Look below for the line containing "Image resolution: width=870". Reproduce it and every line after it exactly, and nothing more.
⁂
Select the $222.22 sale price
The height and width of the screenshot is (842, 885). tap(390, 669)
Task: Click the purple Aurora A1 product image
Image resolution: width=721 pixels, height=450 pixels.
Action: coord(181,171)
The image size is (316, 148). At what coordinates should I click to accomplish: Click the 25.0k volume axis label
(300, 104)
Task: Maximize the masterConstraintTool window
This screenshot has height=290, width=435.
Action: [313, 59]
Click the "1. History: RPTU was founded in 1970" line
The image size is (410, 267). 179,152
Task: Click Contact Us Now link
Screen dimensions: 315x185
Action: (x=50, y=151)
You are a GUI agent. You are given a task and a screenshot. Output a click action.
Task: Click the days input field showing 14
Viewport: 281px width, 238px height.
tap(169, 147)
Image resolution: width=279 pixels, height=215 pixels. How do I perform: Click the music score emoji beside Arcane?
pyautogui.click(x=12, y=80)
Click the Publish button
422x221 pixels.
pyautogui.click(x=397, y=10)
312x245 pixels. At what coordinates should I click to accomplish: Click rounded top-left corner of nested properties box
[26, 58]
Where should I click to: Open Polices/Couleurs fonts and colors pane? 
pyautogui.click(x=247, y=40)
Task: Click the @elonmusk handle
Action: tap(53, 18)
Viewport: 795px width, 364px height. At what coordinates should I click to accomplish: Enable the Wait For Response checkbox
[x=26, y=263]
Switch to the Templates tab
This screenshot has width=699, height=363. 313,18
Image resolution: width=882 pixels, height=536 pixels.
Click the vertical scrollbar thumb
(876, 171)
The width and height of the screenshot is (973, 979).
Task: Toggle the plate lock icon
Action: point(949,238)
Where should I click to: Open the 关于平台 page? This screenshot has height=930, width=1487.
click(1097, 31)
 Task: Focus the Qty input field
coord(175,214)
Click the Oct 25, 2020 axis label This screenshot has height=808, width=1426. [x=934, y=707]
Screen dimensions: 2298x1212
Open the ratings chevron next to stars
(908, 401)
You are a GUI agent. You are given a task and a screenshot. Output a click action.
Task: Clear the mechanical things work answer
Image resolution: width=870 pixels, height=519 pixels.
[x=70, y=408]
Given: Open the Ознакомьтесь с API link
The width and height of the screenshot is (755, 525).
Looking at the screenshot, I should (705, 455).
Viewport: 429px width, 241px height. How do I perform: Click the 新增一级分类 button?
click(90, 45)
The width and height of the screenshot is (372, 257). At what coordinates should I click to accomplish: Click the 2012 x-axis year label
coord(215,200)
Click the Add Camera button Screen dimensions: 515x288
⁂
Answer to this exercise >>
Image resolution: width=870 pixels, height=519 pixels.
[x=70, y=408]
Given: Open the Ознакомьтесь с API link
The width and height of the screenshot is (755, 525).
Looking at the screenshot, I should (705, 455).
Viewport: 429px width, 241px height. How do I perform: Click the 新增一级分类 button?
click(90, 45)
The width and height of the screenshot is (372, 257). At what coordinates should I click to accomplish: Click the 2012 x-axis year label
coord(215,200)
Click the Add Camera button Screen dimensions: 515x288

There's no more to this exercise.